BEGIN DATA FOR PROCESSING
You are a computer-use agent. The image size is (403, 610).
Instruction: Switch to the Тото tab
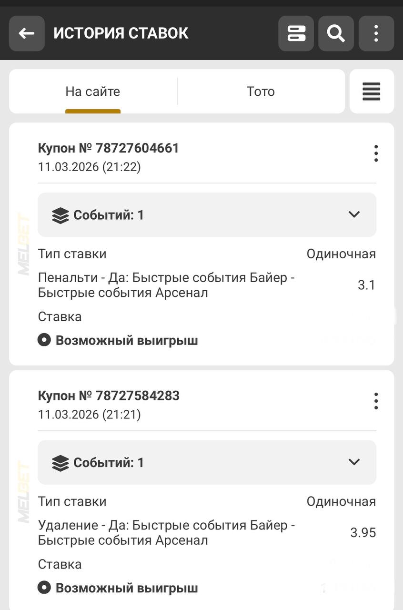click(261, 92)
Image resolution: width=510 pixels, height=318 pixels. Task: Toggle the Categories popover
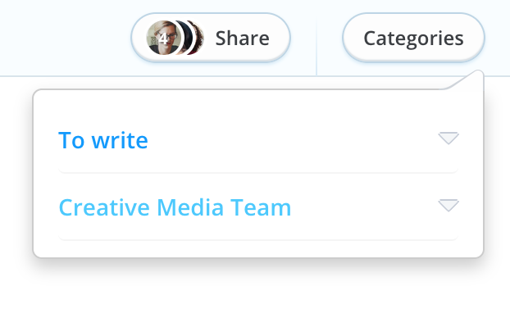pyautogui.click(x=413, y=38)
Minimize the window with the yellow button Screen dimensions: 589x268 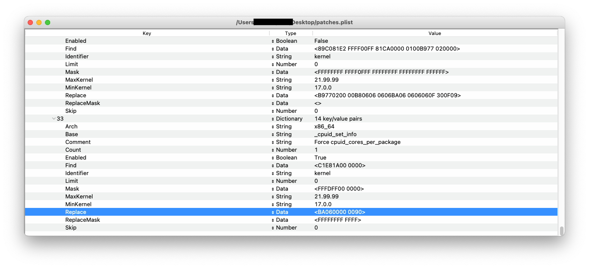(x=39, y=22)
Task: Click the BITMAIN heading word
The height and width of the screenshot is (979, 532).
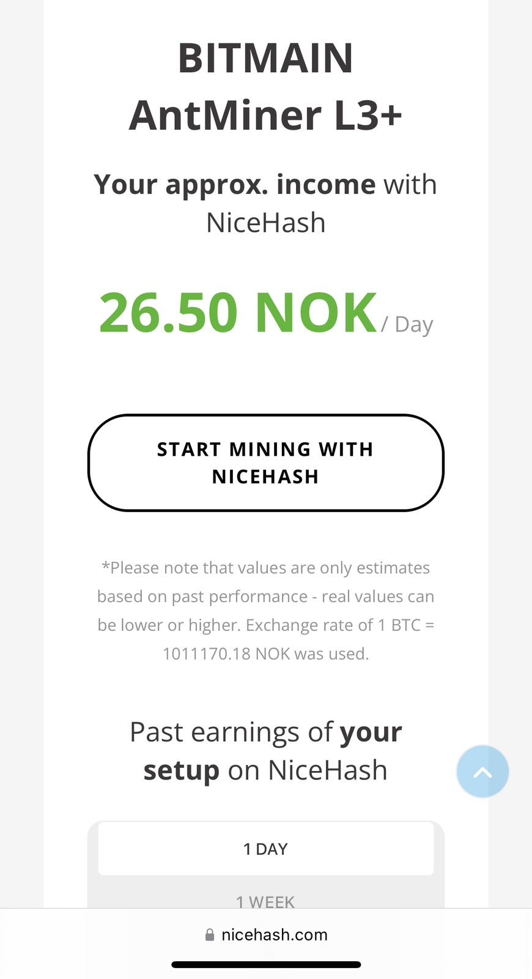Action: tap(265, 58)
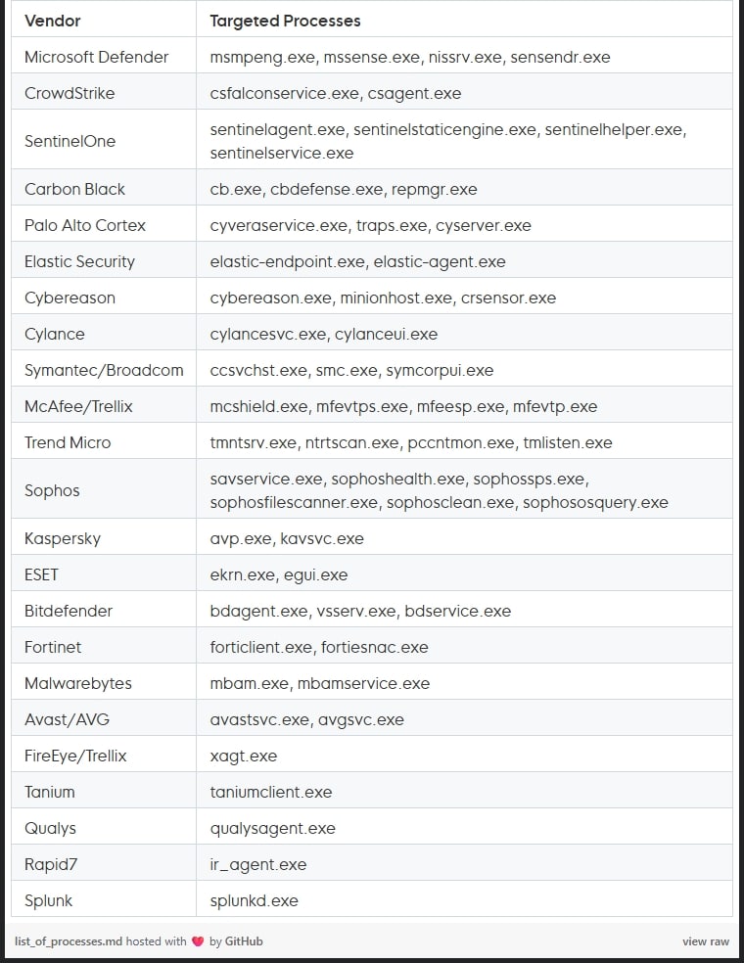
Task: Select the Elastic Security vendor cell
Action: coord(79,261)
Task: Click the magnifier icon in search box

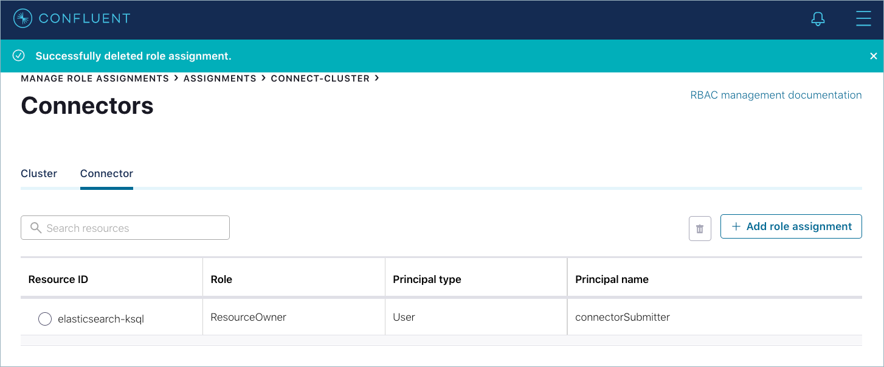Action: click(x=36, y=228)
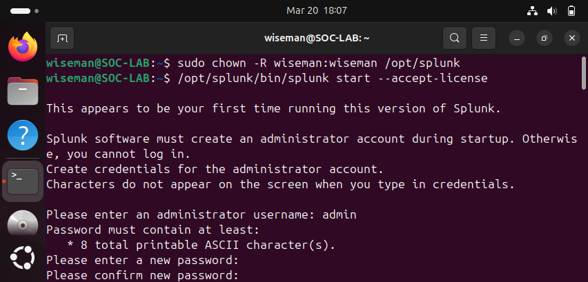Open a new terminal tab
The width and height of the screenshot is (588, 282).
coord(61,38)
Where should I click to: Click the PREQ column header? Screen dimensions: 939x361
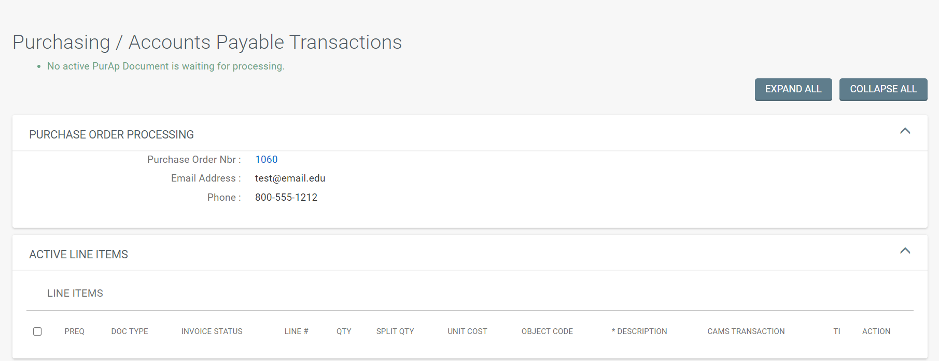pyautogui.click(x=75, y=331)
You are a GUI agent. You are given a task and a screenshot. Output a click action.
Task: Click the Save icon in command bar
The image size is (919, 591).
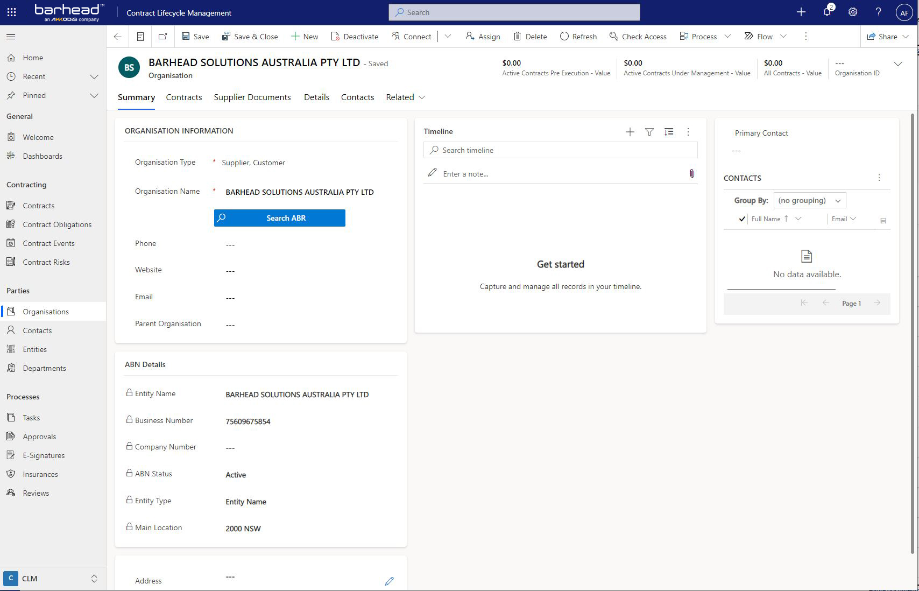point(186,37)
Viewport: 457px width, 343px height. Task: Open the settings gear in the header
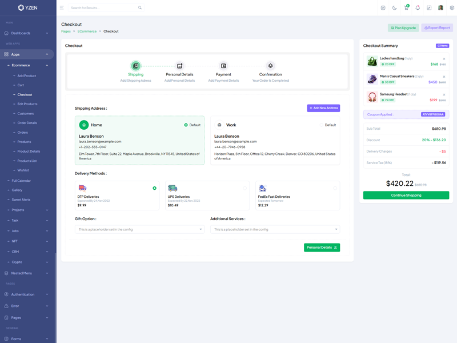tap(452, 8)
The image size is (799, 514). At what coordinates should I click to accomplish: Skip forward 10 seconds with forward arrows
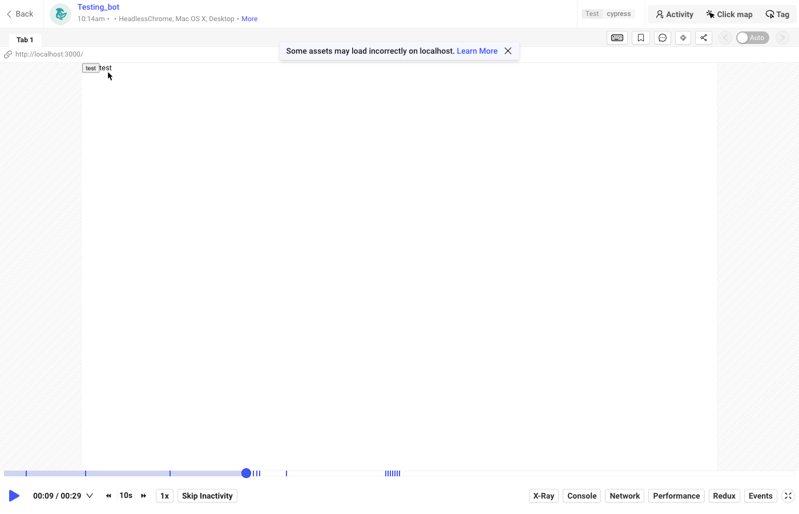(144, 496)
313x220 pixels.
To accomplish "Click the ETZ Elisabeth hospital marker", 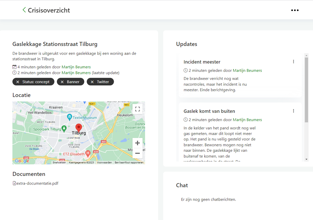I will (88, 154).
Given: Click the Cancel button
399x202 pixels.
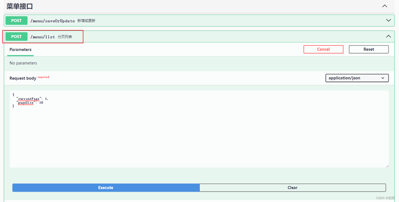Looking at the screenshot, I should point(323,49).
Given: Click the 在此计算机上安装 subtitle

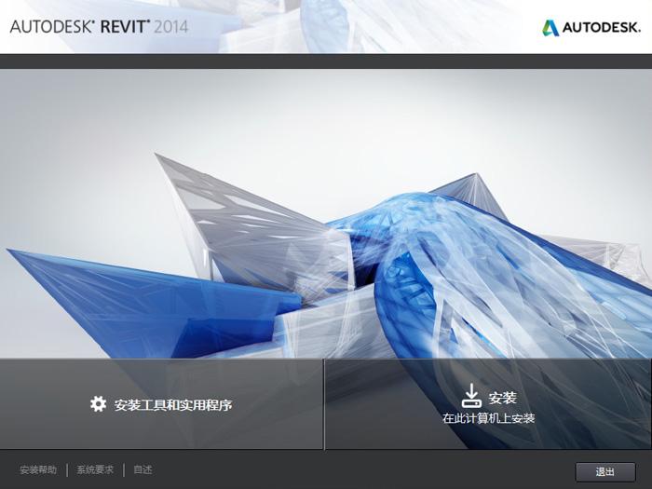Looking at the screenshot, I should tap(488, 419).
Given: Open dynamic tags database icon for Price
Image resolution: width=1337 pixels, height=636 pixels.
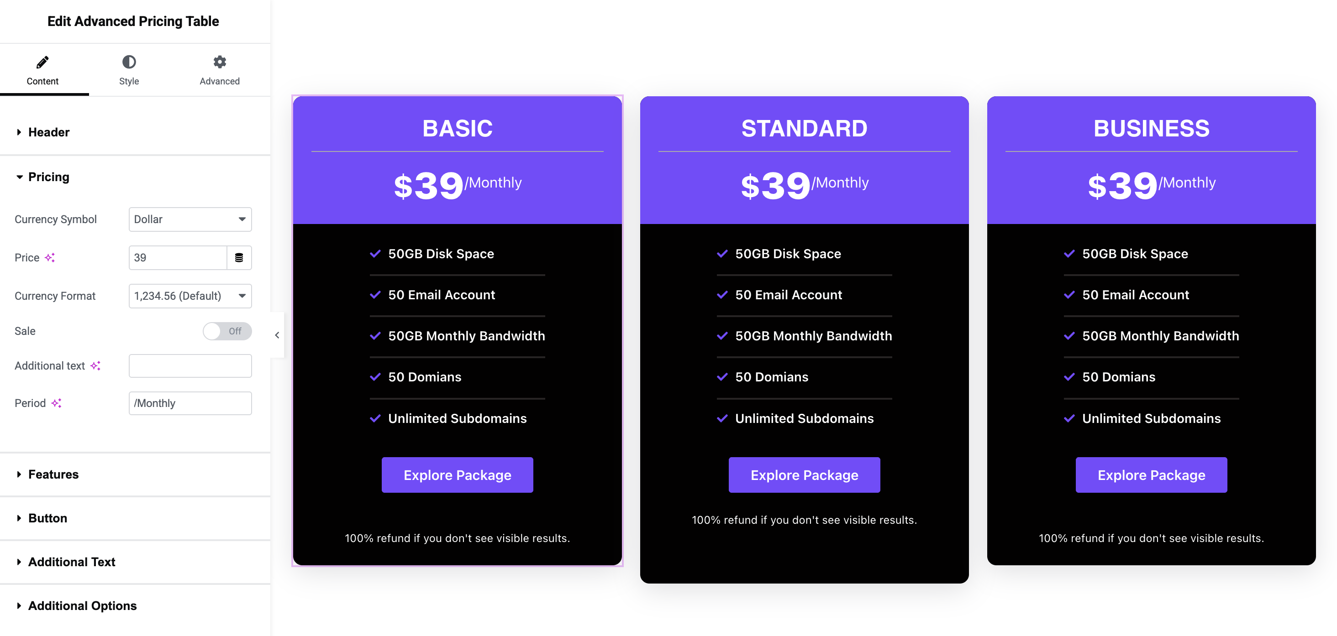Looking at the screenshot, I should 239,258.
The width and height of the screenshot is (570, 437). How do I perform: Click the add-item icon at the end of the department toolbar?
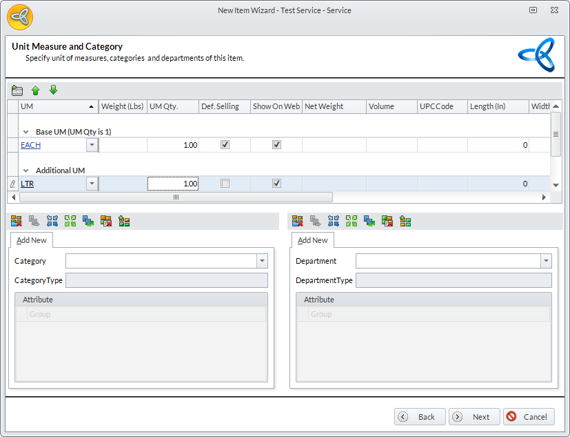click(405, 221)
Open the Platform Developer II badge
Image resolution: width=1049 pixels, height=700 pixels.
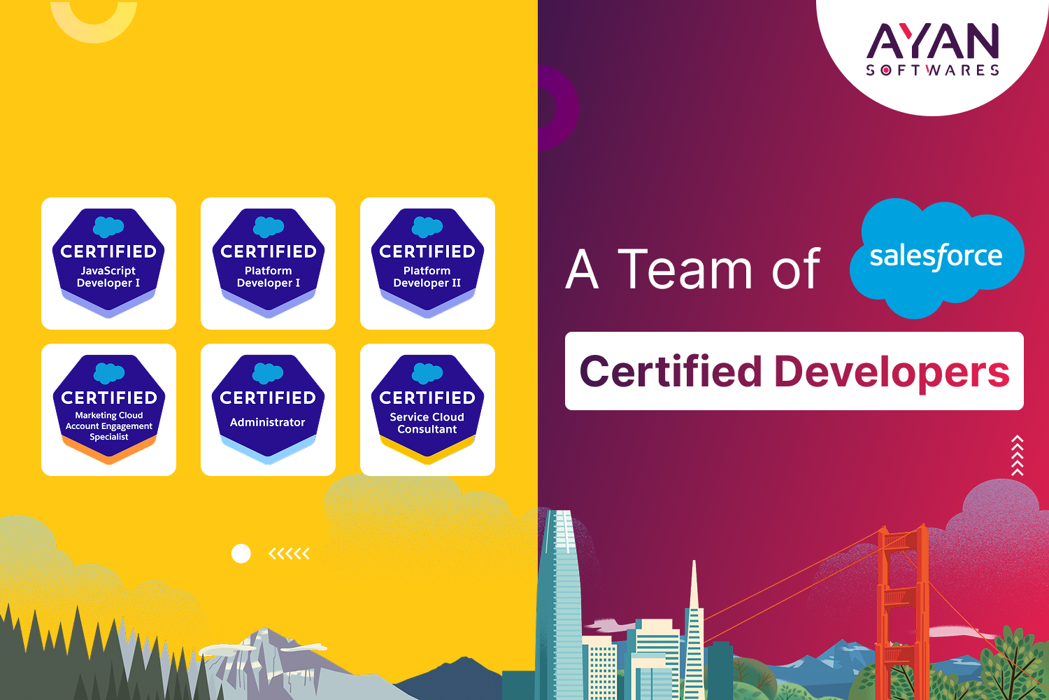click(427, 263)
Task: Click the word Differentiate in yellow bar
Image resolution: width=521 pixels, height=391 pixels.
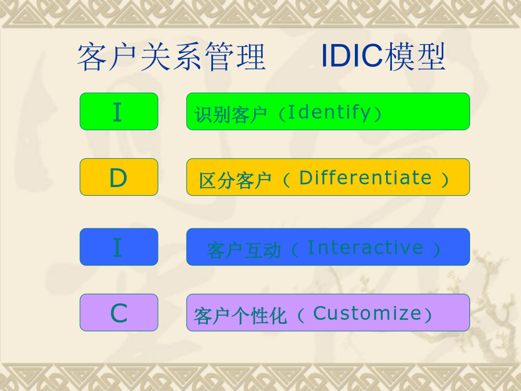Action: point(365,177)
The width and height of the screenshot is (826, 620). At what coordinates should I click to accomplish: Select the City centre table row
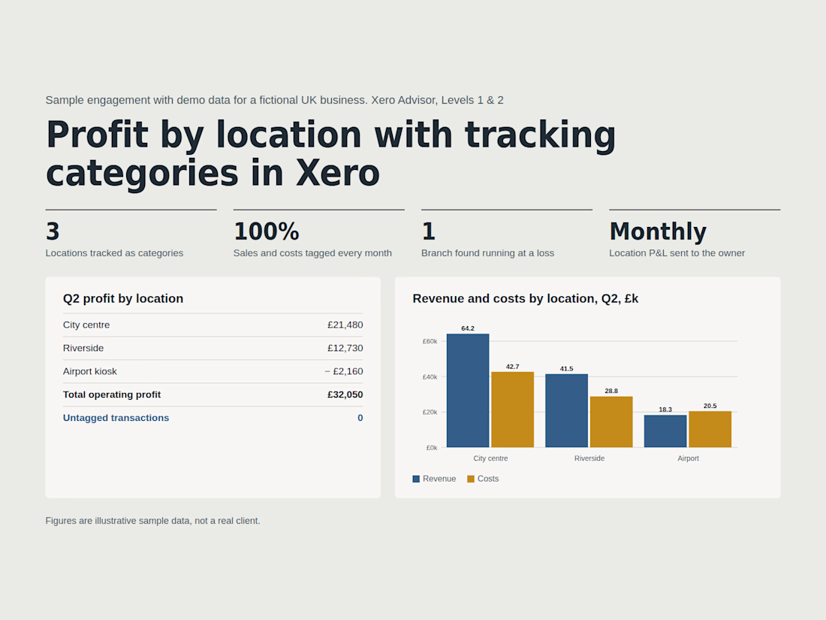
END DATA FOR PROCESSING
» REQUIREMENT
Using the entries above, tally every line that holds the word "agent". Answer with that number only.

» THE COMPLETED TASK
2